The securities referred to herein have not been and will not be registered under the U.S. Securities Act of 1933, as amended (the “Securities Act”), or under the securities law of any state or other jurisdiction of the United States and may not be offered, sold or delivered, directly or indirectly, in or into the United States or to U.S. persons, except pursuant to an applicable exemption from, or in a transaction not subject to, the registration requirements of the Securities Act. No public offering of the securities will be made in the United States.

The Tender Offer is subject to Regulation 14E under the U.S. Securities Exchange Act of 1934, as amended (the “Exchange Act”). The Bank’s shares are not registered under the Exchange Act and, therefore, Bank of Georgia Holdings plc has not filed a Schedule TO. The Tender Offer is being made in respect of the shares of the Bank. The Bank’s shares are listed on the Georgian Stock Exchange and the majority of these shares are represented by GDRs listed on the London Stock Exchange and the Tender Offer is subject to Georgian and English disclosure requirements.

This announcement may include statements that are, or may be deemed to be, “forward-looking statements”. These forward-looking statements involve known and unknown risks and uncertainties, many of which are beyond the Bank’s and Bank of Georgia Holdings plc’s control and all of which are based on its directors’ current beliefs and expectations about future events. These forward-looking statements may be identified by the use of forward-looking terminology, including the terms “believes”, “estimates”, “plans”, “projects”, “anticipates”, “expects”, “intends”, “may”, “will” or “should” or, in each case, their negative or other variations or comparable terminology, or by discussions of strategy, plans, objectives, goals, future events or intentions. These forward-looking statements include all matters that are not historical facts. Forward-looking statements may and often do differ materially from actual results. Any forward-looking statements reflect the Bank’s current view with respect to future events and are subject to risks relating to future events and other risks, uncertainties and assumptions relating to the Bank’s business, results of operations, financial position, liquidity, prospects, growth and strategies. Forward-looking statements speak only as of the date of this announcement and cannot be relied upon as a guide to future performance.

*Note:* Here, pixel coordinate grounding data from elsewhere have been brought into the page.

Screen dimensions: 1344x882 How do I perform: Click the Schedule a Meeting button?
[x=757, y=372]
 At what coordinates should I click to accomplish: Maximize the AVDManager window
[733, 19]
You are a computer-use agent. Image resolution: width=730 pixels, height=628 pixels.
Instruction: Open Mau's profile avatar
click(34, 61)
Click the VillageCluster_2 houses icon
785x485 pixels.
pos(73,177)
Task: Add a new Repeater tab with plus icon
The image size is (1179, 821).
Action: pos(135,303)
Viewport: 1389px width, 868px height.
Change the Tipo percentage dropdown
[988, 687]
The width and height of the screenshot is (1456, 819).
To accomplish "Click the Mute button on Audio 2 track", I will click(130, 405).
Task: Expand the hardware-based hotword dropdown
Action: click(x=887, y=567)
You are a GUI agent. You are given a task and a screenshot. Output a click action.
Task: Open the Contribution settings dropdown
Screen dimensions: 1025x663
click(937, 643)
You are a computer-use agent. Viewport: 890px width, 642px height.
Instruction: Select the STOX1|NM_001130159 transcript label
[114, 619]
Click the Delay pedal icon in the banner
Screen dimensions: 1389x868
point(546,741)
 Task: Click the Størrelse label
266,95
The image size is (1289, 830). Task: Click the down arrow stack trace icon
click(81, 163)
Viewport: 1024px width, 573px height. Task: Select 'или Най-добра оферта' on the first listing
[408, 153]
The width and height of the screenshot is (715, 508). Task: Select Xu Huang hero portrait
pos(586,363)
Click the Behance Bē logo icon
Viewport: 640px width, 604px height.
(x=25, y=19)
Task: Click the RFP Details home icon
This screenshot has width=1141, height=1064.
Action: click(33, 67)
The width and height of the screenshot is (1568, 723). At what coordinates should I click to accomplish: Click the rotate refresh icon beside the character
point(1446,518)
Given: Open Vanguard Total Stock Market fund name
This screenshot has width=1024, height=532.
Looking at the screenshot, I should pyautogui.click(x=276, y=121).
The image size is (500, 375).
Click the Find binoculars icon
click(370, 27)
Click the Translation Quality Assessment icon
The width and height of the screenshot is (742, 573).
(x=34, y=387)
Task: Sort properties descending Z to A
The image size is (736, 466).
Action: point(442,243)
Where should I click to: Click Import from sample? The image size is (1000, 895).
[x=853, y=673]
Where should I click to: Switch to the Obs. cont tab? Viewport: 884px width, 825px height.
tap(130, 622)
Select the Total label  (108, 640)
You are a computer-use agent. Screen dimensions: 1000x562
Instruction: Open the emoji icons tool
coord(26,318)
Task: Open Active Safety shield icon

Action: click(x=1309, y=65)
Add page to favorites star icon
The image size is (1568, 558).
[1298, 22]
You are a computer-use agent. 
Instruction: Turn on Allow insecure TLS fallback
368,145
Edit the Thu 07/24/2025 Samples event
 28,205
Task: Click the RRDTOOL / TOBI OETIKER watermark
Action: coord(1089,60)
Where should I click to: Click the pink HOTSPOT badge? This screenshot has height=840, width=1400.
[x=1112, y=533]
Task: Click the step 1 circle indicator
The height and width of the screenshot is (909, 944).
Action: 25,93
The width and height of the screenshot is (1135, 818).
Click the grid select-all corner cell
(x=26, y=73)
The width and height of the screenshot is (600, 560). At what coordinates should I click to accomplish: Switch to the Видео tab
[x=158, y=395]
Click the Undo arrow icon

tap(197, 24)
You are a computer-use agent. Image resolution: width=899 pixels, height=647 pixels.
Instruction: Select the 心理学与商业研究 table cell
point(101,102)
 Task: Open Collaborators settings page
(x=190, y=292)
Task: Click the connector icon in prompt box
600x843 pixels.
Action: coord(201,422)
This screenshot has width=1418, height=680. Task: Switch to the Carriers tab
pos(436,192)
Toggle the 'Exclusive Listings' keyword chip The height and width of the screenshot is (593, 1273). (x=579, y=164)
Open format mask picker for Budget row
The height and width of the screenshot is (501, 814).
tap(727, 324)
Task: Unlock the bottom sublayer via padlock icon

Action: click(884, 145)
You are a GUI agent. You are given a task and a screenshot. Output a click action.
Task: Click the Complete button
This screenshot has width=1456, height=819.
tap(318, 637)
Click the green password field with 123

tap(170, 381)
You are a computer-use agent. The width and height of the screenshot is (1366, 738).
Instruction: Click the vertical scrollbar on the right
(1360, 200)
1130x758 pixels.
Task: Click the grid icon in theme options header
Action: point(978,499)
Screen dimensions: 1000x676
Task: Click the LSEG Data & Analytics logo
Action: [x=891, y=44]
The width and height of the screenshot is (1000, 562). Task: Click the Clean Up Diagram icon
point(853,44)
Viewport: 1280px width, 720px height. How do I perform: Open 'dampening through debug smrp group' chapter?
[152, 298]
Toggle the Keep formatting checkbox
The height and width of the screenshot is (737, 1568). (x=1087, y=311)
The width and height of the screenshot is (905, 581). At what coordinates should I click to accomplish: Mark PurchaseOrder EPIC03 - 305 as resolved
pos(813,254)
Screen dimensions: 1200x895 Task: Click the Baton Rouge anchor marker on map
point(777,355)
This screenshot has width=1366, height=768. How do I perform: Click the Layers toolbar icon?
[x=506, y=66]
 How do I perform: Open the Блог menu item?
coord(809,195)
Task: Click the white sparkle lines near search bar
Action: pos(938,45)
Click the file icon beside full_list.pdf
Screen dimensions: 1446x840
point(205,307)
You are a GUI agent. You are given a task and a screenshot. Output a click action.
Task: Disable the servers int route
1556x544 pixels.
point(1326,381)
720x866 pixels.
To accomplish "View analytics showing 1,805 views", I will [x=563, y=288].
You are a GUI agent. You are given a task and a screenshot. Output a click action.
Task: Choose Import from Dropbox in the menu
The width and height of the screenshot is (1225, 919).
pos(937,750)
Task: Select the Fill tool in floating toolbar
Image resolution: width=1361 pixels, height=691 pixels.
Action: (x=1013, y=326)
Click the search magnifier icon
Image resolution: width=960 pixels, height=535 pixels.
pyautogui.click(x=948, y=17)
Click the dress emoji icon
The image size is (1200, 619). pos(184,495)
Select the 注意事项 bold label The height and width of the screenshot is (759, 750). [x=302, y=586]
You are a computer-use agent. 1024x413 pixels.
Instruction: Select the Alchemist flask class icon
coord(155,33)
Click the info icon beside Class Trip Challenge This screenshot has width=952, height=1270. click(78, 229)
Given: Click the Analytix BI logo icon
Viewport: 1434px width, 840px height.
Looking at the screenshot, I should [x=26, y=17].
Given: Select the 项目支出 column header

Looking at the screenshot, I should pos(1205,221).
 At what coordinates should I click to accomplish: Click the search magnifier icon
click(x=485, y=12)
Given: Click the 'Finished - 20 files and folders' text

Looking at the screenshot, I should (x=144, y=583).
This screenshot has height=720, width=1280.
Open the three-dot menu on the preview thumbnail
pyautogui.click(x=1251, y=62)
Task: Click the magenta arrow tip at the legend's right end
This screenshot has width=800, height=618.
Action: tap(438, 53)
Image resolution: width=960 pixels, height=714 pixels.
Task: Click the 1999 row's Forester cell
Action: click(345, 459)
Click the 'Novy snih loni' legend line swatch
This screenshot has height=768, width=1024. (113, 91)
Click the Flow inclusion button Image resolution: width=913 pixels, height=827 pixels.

Each of the Bank, Bank of Georgia Holdings plc and ING and their respective affiliates expressly disclaims any obligation or undertaking to update, review or revise any forward-looking statement contained in this announcement whether as a result of new information, future developments or otherwise, unless required to do so by applicable law, the Prospectus Rules, the Listing Rules or the Disclosure and Transparency Rules of the FSA.

The Tender Offer is being made in the United Kingdom only pursuant to the Prospectus.

The dates of the Admission may be influenced by things such as market conditions. There is no guarantee that the Admission will occur and you should not base your financial decisions on the Bank's intentions at this stage in relation to the Admission.

This announcement is not a tender offer announcement for the purposes of Georgian law. The Tender Offer is being made in accordance with the requirements of Georgian law.

This announcement is not an advertisement of any securities for the purposes of Georgian law.

Neither ING, nor any of its respective directors, officers, employees, advisors or agents accepts any responsibility or liability whatsoever for/or makes any representation or warranty, express or implied, as to the truth, accuracy or completeness of the information in this announcement (or whether any information has been omitted from the announcement) or any other information relating to Bank of Georgia Holdings plc, the Bank or their subsidiaries or associated companies, whether written, oral or in a visual or electronic form, and howsoever transmitted or made available or for any loss howsoever arising from any use of the announcement or its contents or otherwise arising in connection therewith.